Although he’s conscious to never get stuck doing one thing, comedy keeps drawing him back. The Hat Game is his seventh stand up show, and he’s got no plans to hang up that particular cap.
“[Performing comedy] is just something that I continue to look forward to, every night, over and over. It’s so exciting to go up on stage and just talk shit to audiences from all over the world,” says Okine. “Radio, it just sort of goes out into the world, and really you’re just two idiots in a room talking rubbish. With standup, you’re still one idiot in a room talking rubbish, but at least there’s 300 other people that are going along for the ride as well.”

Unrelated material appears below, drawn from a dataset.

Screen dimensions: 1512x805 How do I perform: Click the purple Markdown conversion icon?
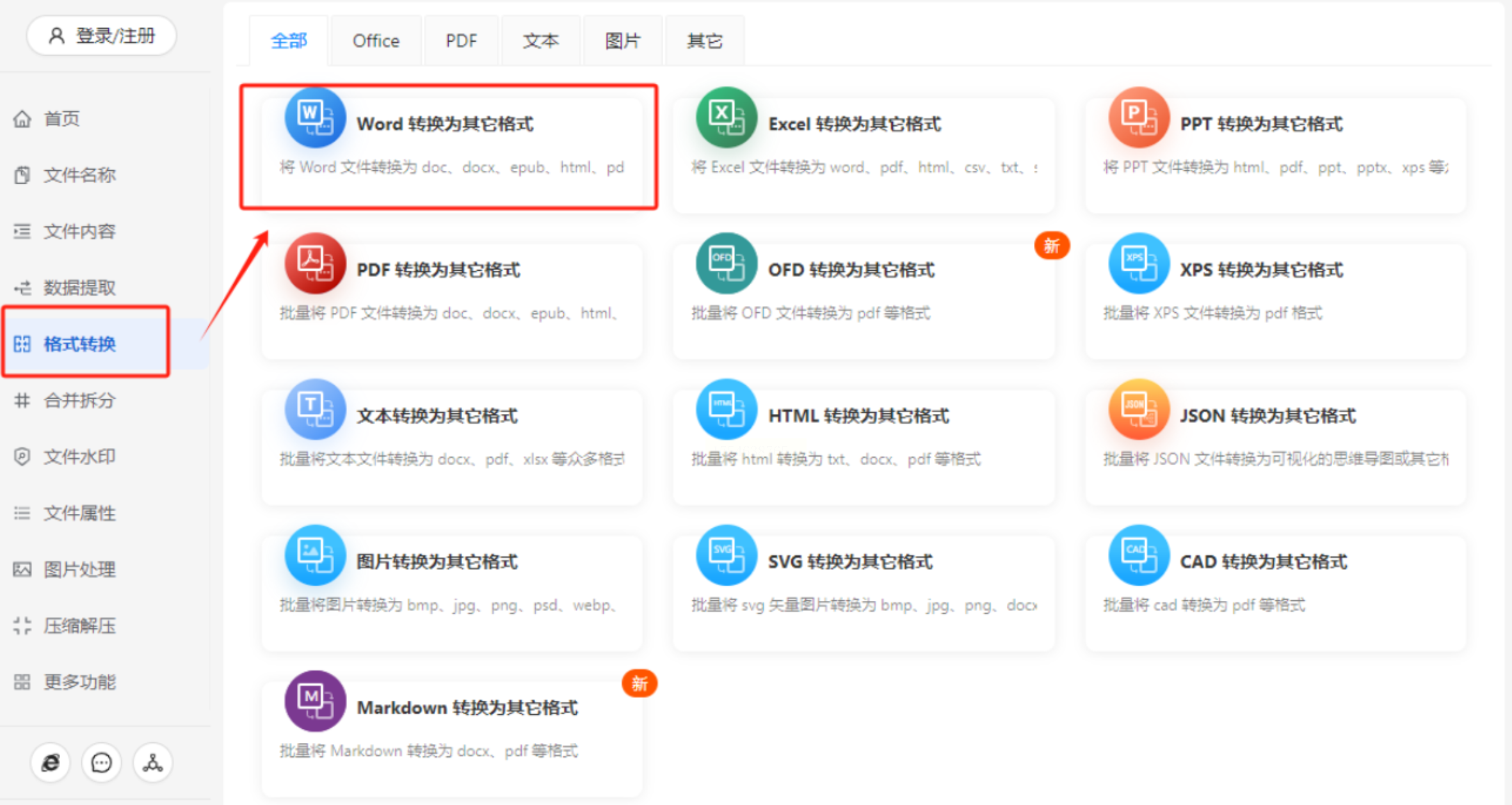pos(315,701)
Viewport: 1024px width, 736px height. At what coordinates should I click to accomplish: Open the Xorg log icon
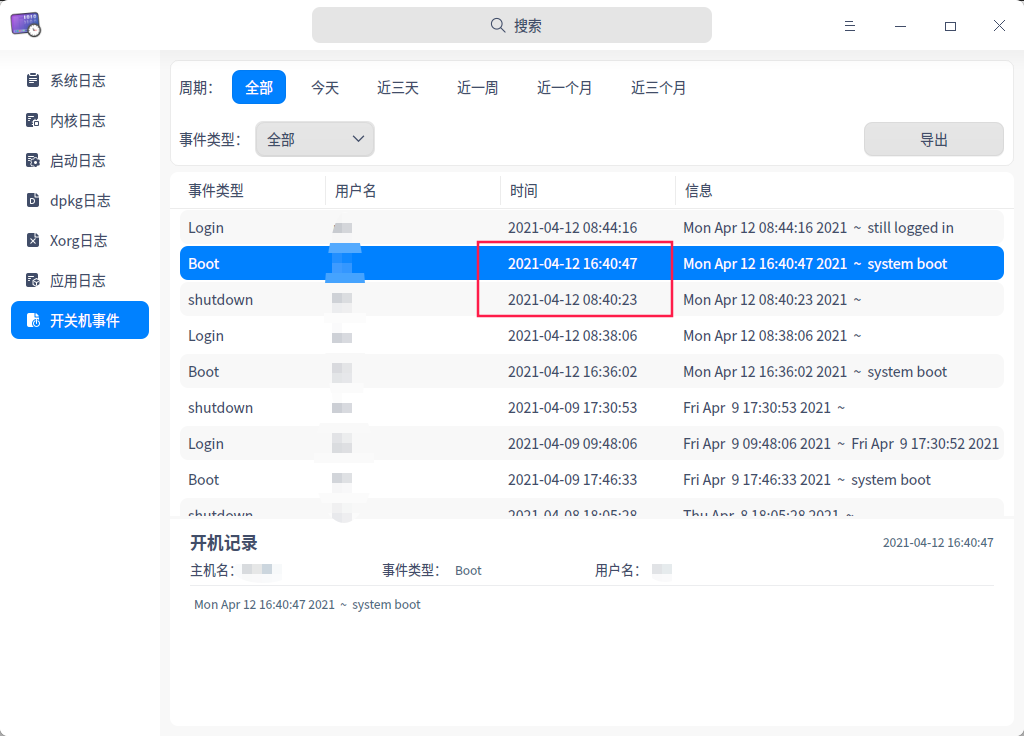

All that Okine loves about stand up comedy is a stark contrast to the qualities of radio, a medium through which many may have first discovered Okine’s voice. Alongside Alex Dyson, Okine presented Triple J’s prestigious breakfast slot from 2014 to 2016, before leaving at the height of the show’s popularity. “I don’t want to get stuck in one place; it wasn’t because it stopped being fun. Alex and I felt like the show was in a really good place and we didn’t want to lose that spark.”
That being said, Okine is quick to point out he’s not ruled out the possibility of jumping back in the booth alongside his on-air partner. “Alex and I talk about it all the time. I think it’s more a question of when rather than whether we will. But who knows, I might end up in LA working in a coffee shop as another failed actor.”
So far, however, his acting career is far from a failure. Okine co-wrote and starred in the Stan series The Other Guy, an adaption of his award-winning semi-autobiographical stand up show of the same name. The experience of creating a show that pushed the boundaries with its approach to sex and relationships has coloured his latest stand-up show in a way that he admits is a little more risqué than his usual style.
“I talk about doing my first sex scene, which is a terrifying thing. You have to pretend to cum in front of a room of film and TV people. There’s a camera guy there, and sound guy and a makeup lady. And I’m standing there pretending to cum. What if the way that I cum was fucking weird? And I thought it was normal?”
These changes are what drive him, living and dying by his own sword – even if that sword is simulating orgasm on stage.
“I wanted to make a show this year that feels like a Matt Okine show, but doesn’t at the same time. There are people that have seen every single show – there’s this girl, Dani, who comes every year with her mum, and when I’m writing a show I always think about someone like Dani…because I don’t want her to feel like she saw this show three years ago. I feel there’s a real ability for comics to do that, to basically rewrite the same recipe using slightly different ingredients.”